Stata The Stata listserver
[Date Prev][Date Next][Thread Prev][Thread Next][Date index][Thread index]

st: selecting obs while reading in huge data set


From   "Sascha O. Becker" <sascha.becker@gmx.de>
To   statalist@hsphsun2.harvard.edu
Subject   st: selecting obs while reading in huge data set
Date   Wed, 18 Aug 2004 15:47:51 +0200

Dear stata users,

I have a huge data set A (2 GB in ASCII) with 40 mio. observations (workers) but only 10 variables.
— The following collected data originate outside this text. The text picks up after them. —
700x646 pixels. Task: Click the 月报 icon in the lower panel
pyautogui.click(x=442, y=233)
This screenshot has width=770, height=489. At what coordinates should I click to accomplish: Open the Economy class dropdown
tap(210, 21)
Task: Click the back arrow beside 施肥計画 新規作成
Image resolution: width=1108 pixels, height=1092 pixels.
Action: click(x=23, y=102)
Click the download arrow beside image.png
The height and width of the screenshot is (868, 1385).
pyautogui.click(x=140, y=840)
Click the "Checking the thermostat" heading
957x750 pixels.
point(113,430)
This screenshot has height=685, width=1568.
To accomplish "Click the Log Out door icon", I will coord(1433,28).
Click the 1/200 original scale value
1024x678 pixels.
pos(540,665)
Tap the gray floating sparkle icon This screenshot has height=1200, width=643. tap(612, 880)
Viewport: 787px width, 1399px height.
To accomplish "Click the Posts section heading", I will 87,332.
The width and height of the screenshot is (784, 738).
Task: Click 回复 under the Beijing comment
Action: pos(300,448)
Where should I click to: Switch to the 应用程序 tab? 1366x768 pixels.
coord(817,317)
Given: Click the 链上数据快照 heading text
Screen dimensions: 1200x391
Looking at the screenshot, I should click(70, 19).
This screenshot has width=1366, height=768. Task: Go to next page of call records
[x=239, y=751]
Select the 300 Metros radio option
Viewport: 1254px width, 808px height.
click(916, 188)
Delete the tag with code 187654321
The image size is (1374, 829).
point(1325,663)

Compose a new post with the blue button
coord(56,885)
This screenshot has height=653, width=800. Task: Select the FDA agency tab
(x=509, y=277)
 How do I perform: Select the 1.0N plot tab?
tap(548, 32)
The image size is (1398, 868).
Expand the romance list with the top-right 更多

I have another data set B containing information on (a sub-set of) employers and want to select only workers from data set A that are employed in firms in data set B (firm IDs are one variable in data set A).

Since I cannot read in the whole data set A at once, I can loop over data set A, i.e.

a) read in the first 5 mio obs from A, then merge data set B, keep only relevant obs, save those
b) read in the next 5 mio obs from A, merge data set B, keep only relevant obs, save those etc

but this is extremely time-consuming.

***

Is there also a way to select observations while reading in data set A, i.e. something like

-insheet datasetA using mydata if firmid in datasetB- ?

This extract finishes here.